Ensure that your site loads quickly.  Internet users are impatient and often won’t wait for sites that download slowly.  

Ask a friend to check your site and see if it loads quickly.  Find out if it is easy to navigate.  This way you can work on any problems, improving the experience of potential clients or employees.

Show only your relevant skills

As a designer, you might want to show off a range of skills.  However, consider the work that interests you along with the direction you would like your career to take.  These are the most important skills to showcase in your portfolio.  

You don’t have to show prestigious projects to showcase your most relevant skills.  You can show work you’ve done in school or while volunteering.  However, let your clients know where your interests and potential lie.

Show your relevant qualifications or certificates

If you have a degree or diploma, include it in your portfolio.  Likewise, you would want to show any online or offline courses you have taken to improve your design skills.  You can add any certificates you have to your portfolio, and you could even integrate your LinkedIn account as well.

Offer your clients the opportunity to download your resume.  Although your portfolio is a display of your work, your traditional resume is often helpful for workplaces with human resources departments.  

Tell your story

Create a bio page for your portfolio, letting visitors know who you are.  Narratives about who you are and where you would like to go allow your personality to shine through, establishing warmth and rapport with your visitors.

Use a Photograph

Your photograph reveals the human being behind the design work, making you relatable.  Keep your photo friendly and professional looking.  

As an artist, you don’t need a suit and tie, but don’t show yourself under a palm tree on the beach either.

Make yourself contactable

Make it easy for potential clients to access your email address and phone number.  This will help your clients get in touch with you.

Add Social Media Accounts

Social media helps you to engage in conversation with potential clients.  They will also be able to receive updates on work you post online.  Link your social media accounts to your portfolio.  

LinkedIn is often used by industry headhunters or recruiters to search for talent.  This is an important reason to open an account.  

You could also focus on industry-specific accounts such as Github (for web developers) or Dribbble/Behance for designers.  Keep your content relevant.  

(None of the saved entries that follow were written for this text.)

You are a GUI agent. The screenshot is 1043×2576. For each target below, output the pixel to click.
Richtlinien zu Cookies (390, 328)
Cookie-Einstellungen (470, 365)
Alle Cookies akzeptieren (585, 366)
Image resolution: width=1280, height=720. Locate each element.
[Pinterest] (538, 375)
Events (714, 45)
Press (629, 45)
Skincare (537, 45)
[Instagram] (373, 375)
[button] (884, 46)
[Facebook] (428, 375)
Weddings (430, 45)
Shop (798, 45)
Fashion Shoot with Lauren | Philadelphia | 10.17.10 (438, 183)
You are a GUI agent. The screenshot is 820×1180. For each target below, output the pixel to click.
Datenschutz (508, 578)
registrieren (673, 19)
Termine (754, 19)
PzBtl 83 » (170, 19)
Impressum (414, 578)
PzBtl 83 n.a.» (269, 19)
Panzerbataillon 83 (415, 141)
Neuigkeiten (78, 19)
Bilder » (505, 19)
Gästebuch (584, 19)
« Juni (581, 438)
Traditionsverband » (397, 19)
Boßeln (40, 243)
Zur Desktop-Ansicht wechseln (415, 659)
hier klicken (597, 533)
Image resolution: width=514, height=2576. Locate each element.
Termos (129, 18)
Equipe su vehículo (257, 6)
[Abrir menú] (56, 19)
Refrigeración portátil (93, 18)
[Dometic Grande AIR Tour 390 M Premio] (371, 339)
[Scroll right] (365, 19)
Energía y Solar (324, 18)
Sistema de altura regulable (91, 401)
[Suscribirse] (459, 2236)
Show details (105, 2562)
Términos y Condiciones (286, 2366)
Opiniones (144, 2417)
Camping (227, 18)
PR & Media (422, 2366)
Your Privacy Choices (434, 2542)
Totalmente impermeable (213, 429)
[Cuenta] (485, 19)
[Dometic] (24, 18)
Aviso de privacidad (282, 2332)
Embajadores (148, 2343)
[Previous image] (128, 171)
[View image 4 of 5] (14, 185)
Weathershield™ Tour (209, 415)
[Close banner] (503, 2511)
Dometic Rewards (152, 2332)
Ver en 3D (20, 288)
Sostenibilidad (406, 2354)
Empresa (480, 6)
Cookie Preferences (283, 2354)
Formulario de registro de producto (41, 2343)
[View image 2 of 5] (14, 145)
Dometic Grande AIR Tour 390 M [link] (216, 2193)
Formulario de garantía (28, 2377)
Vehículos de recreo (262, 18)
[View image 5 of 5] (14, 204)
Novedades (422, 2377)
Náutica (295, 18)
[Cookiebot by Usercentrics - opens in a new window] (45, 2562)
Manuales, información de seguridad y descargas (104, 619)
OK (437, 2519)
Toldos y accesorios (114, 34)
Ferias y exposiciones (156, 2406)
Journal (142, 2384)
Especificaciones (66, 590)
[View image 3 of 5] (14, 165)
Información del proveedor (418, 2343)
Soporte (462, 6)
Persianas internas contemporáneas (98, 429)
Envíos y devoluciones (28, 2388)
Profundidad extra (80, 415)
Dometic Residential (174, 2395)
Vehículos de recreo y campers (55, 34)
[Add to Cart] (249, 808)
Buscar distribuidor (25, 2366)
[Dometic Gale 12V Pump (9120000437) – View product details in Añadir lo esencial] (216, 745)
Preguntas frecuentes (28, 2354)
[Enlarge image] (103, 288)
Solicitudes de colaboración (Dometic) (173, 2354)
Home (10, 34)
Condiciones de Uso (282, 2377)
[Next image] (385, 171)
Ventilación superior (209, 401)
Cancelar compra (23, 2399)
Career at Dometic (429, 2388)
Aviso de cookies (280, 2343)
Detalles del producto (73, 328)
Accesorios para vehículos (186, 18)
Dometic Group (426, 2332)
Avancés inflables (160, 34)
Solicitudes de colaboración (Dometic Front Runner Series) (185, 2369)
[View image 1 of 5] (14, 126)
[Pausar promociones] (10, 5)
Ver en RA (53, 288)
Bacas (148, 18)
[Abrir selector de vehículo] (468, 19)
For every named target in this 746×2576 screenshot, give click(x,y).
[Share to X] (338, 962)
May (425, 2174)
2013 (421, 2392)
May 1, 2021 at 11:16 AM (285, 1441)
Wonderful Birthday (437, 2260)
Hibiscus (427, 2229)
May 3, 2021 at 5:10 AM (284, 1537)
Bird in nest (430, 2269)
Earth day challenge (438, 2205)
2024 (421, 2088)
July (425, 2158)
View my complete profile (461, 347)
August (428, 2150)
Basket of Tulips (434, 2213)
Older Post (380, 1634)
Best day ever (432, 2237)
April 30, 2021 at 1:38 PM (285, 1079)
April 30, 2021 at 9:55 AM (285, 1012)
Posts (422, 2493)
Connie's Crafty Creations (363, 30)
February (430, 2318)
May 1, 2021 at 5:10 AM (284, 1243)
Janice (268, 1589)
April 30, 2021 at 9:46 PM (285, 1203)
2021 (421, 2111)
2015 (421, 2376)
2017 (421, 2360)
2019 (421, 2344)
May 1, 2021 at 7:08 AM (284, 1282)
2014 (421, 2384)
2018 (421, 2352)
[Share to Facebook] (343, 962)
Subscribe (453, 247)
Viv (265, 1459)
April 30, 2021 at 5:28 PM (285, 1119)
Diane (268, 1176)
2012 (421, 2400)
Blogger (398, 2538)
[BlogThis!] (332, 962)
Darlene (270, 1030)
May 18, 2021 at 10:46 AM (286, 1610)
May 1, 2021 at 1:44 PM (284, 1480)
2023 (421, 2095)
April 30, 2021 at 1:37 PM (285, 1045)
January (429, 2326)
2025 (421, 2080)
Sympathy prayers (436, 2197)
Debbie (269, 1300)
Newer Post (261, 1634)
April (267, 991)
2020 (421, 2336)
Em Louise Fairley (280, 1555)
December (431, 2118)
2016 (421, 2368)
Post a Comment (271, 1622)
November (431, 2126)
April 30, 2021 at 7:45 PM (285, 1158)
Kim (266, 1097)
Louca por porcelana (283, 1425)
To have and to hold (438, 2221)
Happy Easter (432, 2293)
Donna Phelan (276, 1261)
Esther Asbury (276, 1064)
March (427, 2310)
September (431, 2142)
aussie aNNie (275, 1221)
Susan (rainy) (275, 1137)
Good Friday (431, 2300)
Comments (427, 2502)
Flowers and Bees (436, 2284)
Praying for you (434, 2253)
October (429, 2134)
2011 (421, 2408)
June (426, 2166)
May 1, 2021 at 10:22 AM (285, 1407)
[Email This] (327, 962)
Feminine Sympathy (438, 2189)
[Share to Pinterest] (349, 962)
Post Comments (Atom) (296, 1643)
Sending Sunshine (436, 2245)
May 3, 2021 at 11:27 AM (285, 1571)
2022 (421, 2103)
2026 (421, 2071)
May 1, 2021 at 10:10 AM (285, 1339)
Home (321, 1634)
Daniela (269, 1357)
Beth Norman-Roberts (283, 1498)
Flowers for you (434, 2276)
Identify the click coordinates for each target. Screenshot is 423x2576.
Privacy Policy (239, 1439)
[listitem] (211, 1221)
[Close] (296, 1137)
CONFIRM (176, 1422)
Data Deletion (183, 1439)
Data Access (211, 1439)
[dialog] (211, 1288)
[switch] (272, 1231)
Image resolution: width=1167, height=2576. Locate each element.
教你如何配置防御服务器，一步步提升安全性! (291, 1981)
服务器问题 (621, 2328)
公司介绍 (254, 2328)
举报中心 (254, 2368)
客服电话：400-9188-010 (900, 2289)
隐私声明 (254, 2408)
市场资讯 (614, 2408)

Twitter enables you to follow designers who inspire you or to create networks.  Ensure you only post content you’d be happy for future employers to see.

A couple of social media ground rules:

  • Don’t complain about current employers or co-workers.

  • Don’t insult other users or get involved in drama.

  • Don’t show yourself in compromising conditions on social media.  

Even if you don’t link your social media sites to your portfolio, potential employers might Google you and find your social media accounts.

Include Testimonials

Testimonials from previous clients build up trust, encouraging new clients to work with you.  They are helpful to both experienced designers and those who are just starting out.  

High profile clients who are well known will give you extra credibility.  However, references from family or friends will also stand in your favor even if they just give a quick reference to your work ethic.

Keep it simple

Keep your site simple, with a single page for providing examples of your work.  Your clients could then click on a particular example to view it in more detail.  This will give a deeper context to elements which are interesting to clients without overwhelming them initially.


Although the industry is tough, particularly when starting out, adding the above elements to your portfolio will enable you to stand out, even when your experience seems limited.